William McGregor’s Gwen is an atmospheric gothic drama set in 1855, deep in Snowdonia’s valleys, with a plot as harsh as the weather that sets the scene.
Teenager Gwen (Eleanor Worthington-Cox) is a put-upon girl supporting her mother, Elen (Maxine Peake), and taking up all the tasks that her father (fighting in the army) has left, including looking after her younger sister.
The bleakness of this film hits you right from the get-go: their neighbour dies, their food is running out and what they have is rotting. There’s also a paranoid tone of anxiety present from the first time we meet Gwen.

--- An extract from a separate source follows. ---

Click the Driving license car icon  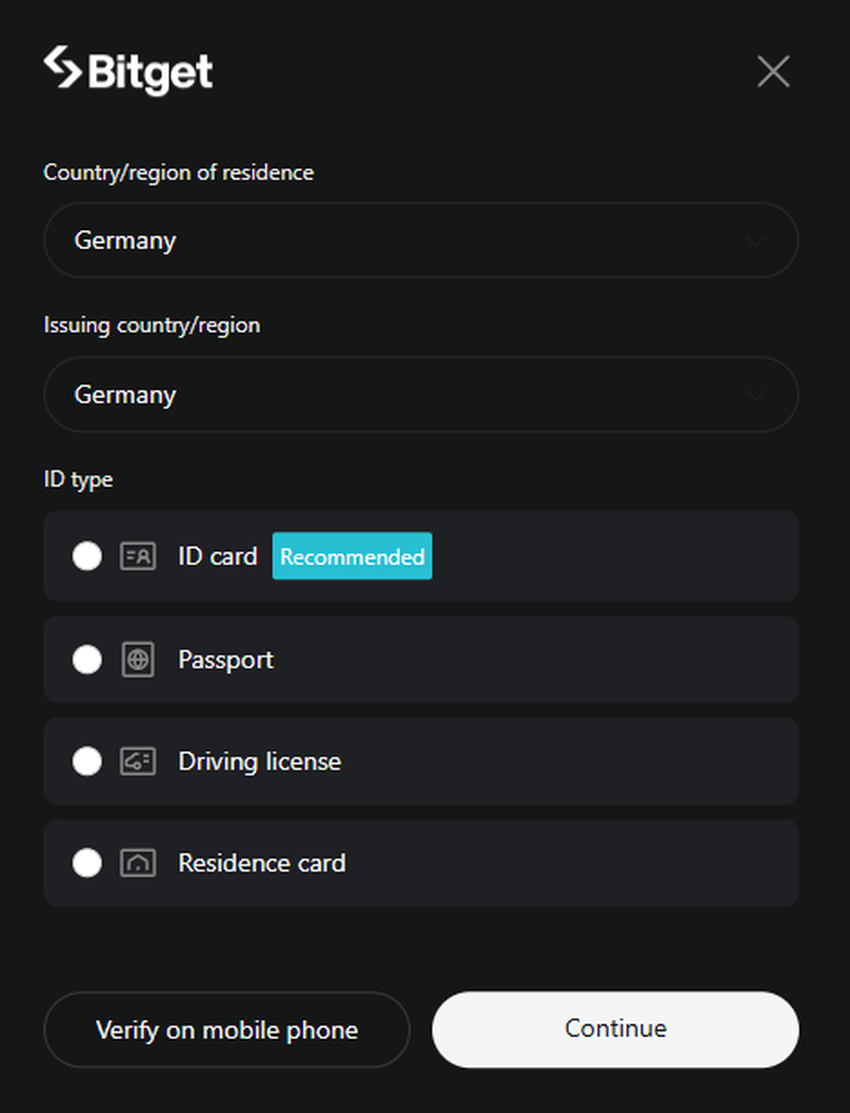click(138, 762)
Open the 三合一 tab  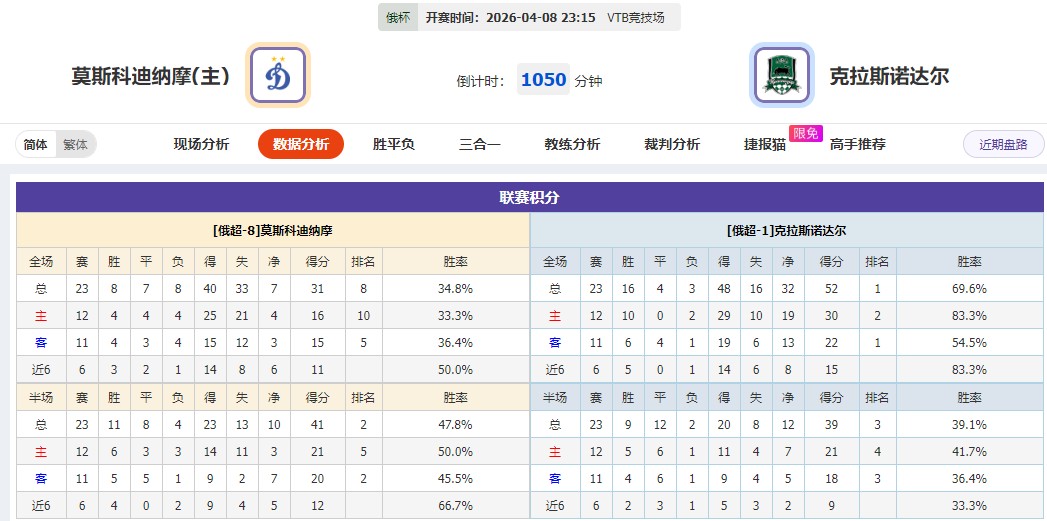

They’re miserable; the two women’s relationship is frosty, with Maxine Peake biting out her dialogue. Her lasting desperate glances at her daughters echo that of a woman on the edge.
This is a feminist outlook on the struggle of female oppression within poor farming communities and it is relentless. It also comes to pass that Elen has epilepsy (presumably bought on by the stress of her incredibly tough life). There’s a particularly uncomfortable scene when she has a fit in the local chapel mid-sermon and her surrounding community deals it with horribly. They are women – left alone, struggling and ready to give up.On top of all these events they become preyed upon by a predatory mine owner. They do come across as women with inner strength, yet the constant hardships the small family endure seem to undermine their strength and actually results in the viewer feeling flat with little emotional connection to them.
The cinematography, soundtrack and performances have moments of brilliance but there’s something missing. Gwen reminds me of a Daphne du Maurier novel without the soul; it would have benefitted from being made longer, perhaps a mini series, to create more of a feel of the relationships between the women and the complexities of their hardships. Considering director William McGregor has directed episodes of BBC’s Poldark this could be why.
Gwen is a bleak look into a time where these stories must have been a horrible reality, but ultimately the film feels lacking in heart.